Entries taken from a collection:
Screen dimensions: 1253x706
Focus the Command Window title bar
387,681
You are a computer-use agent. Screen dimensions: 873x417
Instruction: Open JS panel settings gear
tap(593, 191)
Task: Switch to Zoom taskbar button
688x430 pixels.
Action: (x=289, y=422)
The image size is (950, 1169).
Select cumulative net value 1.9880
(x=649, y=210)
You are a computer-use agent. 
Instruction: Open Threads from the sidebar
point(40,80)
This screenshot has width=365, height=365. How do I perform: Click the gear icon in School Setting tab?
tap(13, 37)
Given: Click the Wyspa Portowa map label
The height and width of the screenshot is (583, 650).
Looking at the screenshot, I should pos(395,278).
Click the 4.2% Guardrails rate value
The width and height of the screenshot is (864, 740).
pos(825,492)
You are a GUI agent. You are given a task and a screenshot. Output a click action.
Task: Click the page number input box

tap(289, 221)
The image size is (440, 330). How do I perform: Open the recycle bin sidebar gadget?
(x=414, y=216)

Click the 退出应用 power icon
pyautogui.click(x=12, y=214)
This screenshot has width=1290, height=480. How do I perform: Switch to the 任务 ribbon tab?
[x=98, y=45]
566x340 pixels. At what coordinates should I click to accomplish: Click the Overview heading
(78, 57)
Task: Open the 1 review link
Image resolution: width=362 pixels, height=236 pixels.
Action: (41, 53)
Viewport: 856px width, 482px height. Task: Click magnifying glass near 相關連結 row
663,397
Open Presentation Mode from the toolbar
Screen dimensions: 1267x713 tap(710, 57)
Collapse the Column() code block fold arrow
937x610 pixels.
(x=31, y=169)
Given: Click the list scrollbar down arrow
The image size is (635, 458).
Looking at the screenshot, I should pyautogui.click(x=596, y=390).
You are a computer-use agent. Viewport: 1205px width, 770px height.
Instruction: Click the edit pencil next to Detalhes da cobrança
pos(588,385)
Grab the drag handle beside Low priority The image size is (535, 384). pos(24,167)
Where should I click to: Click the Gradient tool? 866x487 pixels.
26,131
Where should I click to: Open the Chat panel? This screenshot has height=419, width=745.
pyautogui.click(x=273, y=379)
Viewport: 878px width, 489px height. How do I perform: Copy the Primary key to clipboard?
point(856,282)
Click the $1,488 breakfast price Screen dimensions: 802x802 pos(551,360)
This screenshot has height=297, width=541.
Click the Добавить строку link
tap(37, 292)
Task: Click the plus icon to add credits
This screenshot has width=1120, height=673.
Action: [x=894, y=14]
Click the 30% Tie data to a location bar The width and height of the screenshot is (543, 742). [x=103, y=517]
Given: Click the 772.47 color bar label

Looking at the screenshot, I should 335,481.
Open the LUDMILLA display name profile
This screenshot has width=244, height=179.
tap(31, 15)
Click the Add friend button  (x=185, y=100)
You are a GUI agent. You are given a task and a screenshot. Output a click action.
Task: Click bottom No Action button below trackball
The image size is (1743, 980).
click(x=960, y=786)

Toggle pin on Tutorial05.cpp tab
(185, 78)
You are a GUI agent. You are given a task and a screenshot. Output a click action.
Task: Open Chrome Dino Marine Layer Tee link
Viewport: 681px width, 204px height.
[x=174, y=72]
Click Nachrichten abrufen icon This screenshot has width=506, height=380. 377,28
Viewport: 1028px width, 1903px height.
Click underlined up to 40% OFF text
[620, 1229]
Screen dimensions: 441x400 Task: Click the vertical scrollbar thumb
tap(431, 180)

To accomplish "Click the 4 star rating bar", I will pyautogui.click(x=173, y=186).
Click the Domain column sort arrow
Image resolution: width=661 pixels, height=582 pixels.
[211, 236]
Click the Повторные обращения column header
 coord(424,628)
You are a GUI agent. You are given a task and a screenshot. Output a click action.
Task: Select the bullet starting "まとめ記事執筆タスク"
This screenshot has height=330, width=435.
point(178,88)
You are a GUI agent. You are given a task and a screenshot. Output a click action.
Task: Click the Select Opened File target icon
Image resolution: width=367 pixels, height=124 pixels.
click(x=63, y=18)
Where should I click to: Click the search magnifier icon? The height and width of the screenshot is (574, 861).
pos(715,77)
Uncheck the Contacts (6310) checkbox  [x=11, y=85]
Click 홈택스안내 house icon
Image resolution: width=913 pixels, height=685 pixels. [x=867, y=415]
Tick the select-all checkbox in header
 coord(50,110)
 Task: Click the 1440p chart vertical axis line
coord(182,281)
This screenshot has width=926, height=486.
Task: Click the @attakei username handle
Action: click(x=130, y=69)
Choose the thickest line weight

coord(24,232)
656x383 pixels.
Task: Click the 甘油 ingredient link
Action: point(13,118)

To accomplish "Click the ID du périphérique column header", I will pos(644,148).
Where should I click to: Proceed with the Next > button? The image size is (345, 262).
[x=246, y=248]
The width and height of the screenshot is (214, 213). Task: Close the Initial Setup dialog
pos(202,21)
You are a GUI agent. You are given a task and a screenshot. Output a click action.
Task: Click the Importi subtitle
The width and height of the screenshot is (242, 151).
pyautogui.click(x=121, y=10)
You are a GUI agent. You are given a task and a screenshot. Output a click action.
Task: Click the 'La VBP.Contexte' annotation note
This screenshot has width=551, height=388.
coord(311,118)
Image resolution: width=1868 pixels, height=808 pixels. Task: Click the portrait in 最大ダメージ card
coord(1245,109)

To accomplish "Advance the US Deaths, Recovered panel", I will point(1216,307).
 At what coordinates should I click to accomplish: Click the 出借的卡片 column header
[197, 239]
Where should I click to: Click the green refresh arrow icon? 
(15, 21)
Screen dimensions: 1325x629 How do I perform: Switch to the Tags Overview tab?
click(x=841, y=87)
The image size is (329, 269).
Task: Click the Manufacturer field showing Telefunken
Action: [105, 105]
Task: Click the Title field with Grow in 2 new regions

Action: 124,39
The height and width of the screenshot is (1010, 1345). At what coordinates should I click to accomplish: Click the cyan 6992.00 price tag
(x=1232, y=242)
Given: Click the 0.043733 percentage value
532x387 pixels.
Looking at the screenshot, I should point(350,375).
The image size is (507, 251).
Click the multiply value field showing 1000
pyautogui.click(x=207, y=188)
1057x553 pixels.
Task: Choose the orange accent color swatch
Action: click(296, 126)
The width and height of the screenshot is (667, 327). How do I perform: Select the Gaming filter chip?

• _Requirement_
Among the lines above, count those containing "computer", and give only the number.

• _Problem solution_
3